In a pump according to the first aspect of the invention, each flow channel in a pair is closed at opposite ends. Each of the first flow channels is closed to the second fluid port, such that it is not in direct fluid flow communication with the second fluid port, and each of the second flow channels is closed to the first fluid port, such that it is not in direct fluid flow communication with the first fluid port. In each pair of flow channels, the open end of the first flow channel is in direct fluid flow communication with the first fluid port and the open end of the second flow channel is in direct fluid flow communication with the second fluid port.

If a pump according to the first aspect of the invention comprises more than one pair of flow channels, then the open end of each of the first channels in all of the pairs of flow channels would be in direct fluid flow communication with the first fluid port and the open end of each of the second channels in all of the pairs of flow channels would be in direct fluid flow communication with the second fluid port. Furthermore, none of the second flow channels would be in direct fluid flow communication with the first fluid port and none of the first flow channels would be in direct fluid flow communication with the second fluid port.

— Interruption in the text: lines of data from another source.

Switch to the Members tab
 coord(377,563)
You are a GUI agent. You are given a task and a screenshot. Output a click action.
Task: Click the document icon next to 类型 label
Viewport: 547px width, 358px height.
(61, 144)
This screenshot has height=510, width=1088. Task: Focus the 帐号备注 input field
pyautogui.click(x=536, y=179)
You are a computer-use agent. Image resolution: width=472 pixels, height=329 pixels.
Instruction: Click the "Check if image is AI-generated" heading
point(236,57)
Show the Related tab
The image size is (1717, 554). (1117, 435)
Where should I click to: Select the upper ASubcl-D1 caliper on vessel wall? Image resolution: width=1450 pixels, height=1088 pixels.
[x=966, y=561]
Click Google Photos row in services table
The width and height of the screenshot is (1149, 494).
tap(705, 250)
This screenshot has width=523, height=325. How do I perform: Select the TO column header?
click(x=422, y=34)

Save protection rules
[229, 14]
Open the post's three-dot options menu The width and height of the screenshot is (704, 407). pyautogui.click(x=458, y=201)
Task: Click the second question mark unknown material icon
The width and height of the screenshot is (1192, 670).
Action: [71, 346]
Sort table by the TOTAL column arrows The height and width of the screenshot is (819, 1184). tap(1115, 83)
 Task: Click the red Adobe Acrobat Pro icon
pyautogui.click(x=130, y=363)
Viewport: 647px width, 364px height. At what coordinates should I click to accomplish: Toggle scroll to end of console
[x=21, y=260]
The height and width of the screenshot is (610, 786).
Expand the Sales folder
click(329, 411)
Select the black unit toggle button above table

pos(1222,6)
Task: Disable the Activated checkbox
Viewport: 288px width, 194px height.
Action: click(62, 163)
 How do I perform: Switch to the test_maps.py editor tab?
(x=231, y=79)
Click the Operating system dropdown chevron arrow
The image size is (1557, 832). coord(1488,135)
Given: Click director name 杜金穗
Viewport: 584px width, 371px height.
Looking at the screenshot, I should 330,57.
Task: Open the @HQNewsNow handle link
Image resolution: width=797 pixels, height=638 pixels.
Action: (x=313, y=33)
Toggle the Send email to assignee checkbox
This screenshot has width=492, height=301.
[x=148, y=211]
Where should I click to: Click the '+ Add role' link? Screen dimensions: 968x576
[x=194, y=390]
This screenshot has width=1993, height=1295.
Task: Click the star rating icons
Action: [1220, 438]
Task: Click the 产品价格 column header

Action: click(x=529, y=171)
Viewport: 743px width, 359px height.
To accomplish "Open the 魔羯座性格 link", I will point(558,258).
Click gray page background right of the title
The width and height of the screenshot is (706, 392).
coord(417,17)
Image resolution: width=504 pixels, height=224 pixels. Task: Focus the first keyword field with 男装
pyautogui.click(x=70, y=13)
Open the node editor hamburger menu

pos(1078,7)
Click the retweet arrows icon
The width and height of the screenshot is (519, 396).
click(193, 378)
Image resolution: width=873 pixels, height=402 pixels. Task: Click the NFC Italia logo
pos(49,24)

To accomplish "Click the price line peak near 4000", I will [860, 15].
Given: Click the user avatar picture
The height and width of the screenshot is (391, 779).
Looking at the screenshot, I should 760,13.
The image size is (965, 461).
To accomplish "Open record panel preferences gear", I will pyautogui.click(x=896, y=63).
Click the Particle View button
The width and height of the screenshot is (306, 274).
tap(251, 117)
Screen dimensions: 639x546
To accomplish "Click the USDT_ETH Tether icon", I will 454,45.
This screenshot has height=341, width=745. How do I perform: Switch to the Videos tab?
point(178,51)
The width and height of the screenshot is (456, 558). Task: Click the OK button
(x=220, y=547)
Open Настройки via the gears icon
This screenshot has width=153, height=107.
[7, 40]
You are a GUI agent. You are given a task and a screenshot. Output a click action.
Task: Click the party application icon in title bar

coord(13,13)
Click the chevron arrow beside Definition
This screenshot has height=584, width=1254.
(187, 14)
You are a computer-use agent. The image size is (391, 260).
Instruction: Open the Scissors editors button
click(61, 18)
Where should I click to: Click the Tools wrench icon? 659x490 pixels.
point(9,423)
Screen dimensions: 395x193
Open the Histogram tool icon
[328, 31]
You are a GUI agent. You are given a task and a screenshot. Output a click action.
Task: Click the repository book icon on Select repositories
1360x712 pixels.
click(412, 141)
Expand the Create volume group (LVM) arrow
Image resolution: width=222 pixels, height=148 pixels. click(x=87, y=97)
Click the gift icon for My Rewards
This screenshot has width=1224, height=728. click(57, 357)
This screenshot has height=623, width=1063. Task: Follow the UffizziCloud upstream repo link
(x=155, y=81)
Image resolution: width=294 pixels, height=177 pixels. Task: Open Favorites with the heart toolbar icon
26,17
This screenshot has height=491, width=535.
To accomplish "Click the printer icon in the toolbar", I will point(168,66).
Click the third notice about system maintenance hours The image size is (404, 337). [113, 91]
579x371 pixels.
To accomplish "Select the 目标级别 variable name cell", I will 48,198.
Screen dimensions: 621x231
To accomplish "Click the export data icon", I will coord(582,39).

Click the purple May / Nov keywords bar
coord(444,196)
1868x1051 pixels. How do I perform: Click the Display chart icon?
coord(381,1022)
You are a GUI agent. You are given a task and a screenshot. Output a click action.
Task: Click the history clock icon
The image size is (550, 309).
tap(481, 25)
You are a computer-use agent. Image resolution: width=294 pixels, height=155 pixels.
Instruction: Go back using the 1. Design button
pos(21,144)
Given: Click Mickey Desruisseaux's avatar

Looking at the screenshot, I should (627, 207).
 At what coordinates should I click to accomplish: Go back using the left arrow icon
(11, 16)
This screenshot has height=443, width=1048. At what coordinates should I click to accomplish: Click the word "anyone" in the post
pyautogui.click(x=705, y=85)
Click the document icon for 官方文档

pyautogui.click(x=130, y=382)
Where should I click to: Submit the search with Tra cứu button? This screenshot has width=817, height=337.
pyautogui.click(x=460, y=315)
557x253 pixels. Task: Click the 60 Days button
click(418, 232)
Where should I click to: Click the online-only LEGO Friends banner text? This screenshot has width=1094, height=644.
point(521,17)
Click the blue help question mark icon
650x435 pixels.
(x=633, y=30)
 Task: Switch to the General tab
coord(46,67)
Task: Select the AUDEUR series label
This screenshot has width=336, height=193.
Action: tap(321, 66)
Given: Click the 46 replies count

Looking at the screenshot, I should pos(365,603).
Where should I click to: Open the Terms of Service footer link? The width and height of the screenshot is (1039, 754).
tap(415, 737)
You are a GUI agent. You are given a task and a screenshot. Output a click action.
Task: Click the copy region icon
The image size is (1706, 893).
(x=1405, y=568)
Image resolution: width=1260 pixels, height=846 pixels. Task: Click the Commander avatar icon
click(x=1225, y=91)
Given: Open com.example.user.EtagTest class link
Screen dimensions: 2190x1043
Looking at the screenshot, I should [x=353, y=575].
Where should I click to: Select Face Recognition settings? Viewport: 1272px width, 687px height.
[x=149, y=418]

In a preferred embodiment of the first aspect of the invention, the pump may comprise a first chamber, a second chamber or a first chamber and a second chamber. Suitably, the first chamber and the second chamber are formed between the interior surface of the housing and the rotor, and are located at opposite ends of the rotor. The first fluid port is suitably in fluid flow communication with the first chamber and the second chamber is suitably in fluid flow communication with the second fluid port. Suitably, the first channel of each pair of flow channels is in direct fluid flow communication with the first chamber, such that in use, fluid flows in through the first fluid port, into the first chamber and from there into the one or more first channels. Suitably, the second channels of each pair of flow channels are in direct fluid flow communication with the second chamber, such that in use, fluid flows from the one or more second channels, into the second chamber and then towards the second fluid port.

The presence of a first chamber advantageously means that a single first fluid port can supply multiple first flow channels. The presence of a second chamber advantageously means that multiple second flow channels can be combined into a single flow stream towards the second fluid port. Furthermore, the presence of a first and/or second chamber has the advantage of allowing greater flexibility of the location of the first fluid port and/or second fluid port on the pump.

The second chamber may be in fluid flow communication with a diaphragm chamber. Furthermore, the diaphragm chamber may be in fluid flow communication with the second fluid port. In this latter case, the fluid flows from the second chamber to the second fluid port via the diaphragm chamber. In an embodiment of the invention, the second chamber is connected to all of the diaphragm chambers.

In an embodiment of the first aspect of the present invention, the second chamber may be provided by a diaphragm chamber. The diaphragm chamber may comprise the second fluid port.